PIERRE, S.D. (KELO) — The courtroom battle over South Dakota voters’ recent decision to legalize recreational marijuana through an amendment to the state constitution doesn’t have a date yet for lawyers to present their arguments to the circuit judge. But this week they did submit briefs laying out what they plan to say.

Law enforcement officers are trying to overturn the November 3 result because, from their viewpoint, Amendment A was a constitutional revision that should have gone through a second step of consideration at a statewide citizens convention, rather than an amendment that needed 33,921 valid signatures from South Dakota registered voters to make the ballot.

“By failing to follow the proper constitutional process, the proponents of Amendment A deprived South Dakota voters of the opportunity to have a substantial revision to the Constitution properly scrutinized and presented for ratification,” lawyer Lisa Prostrollo of Sioux Falls said at the start of their 45-page filing.

The initiator of the amendment says the two officers, state Highway Patrol Superintendent Rick Miller and Pennington County Sheriff Kevin Thom, are disappointed their side lost and want the judge to overturn the will of the voters.

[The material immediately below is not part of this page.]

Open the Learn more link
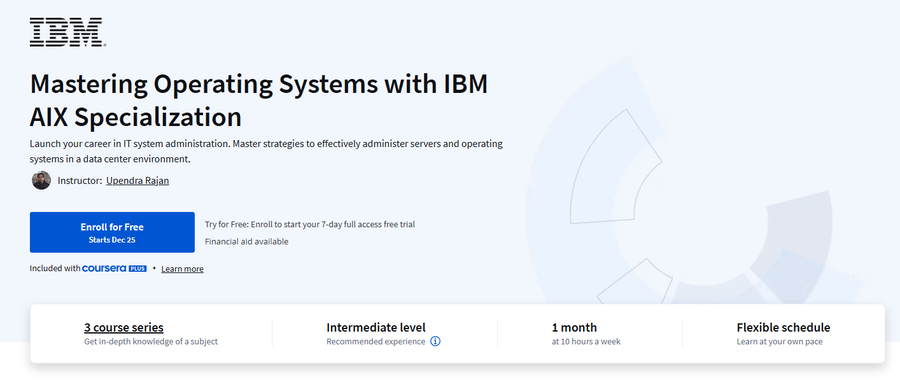Image resolution: width=900 pixels, height=380 pixels. (182, 269)
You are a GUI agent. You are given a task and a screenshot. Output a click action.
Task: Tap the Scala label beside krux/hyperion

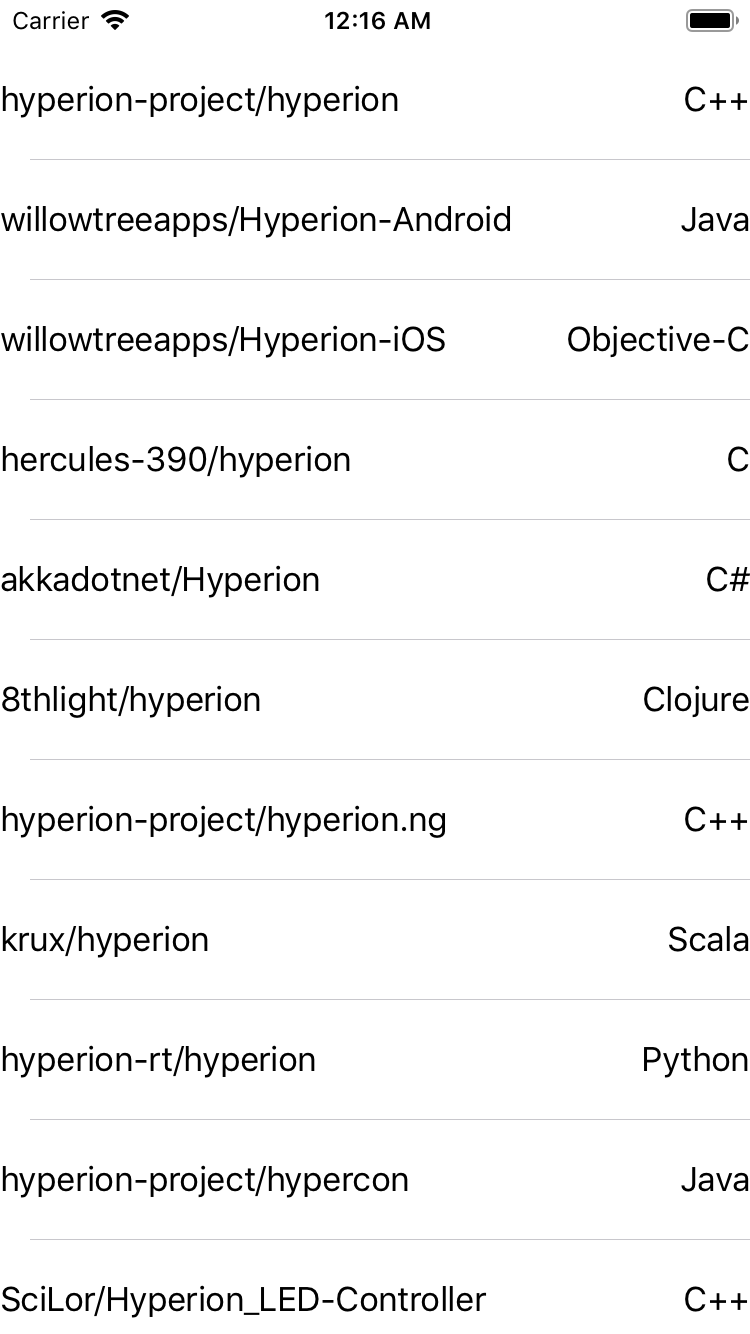(707, 939)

“The Court should reject this undemocratic attempt to disenfranchise the hundreds of thousands of South Dakotans who voted in favor of Amendment A,” lawyer Brendan Johnson of Sioux Falls said at the start of his side’s 34-page counterpoint.

The state attorney general’s office must defend the amendment as well as the decision by South Dakota Secretary of State Steve Barnett to put it on the 2020 general-election ballot. Grant Flynn, an assistant attorney general, said all of it was legal.

“Secretary Barnett asserts that Amendment A is an amendment, not a revision as defined by Article XXIII, § 1 and embraces only one subject. For these reasons, Amendment A was ratified in accordance with the South Dakota Constitution. And it is a valid and effective constitutional amendment,” Flynn said.

Circuit Judge Christina Klinger of Pierre has set January 8 for the sides to file replies.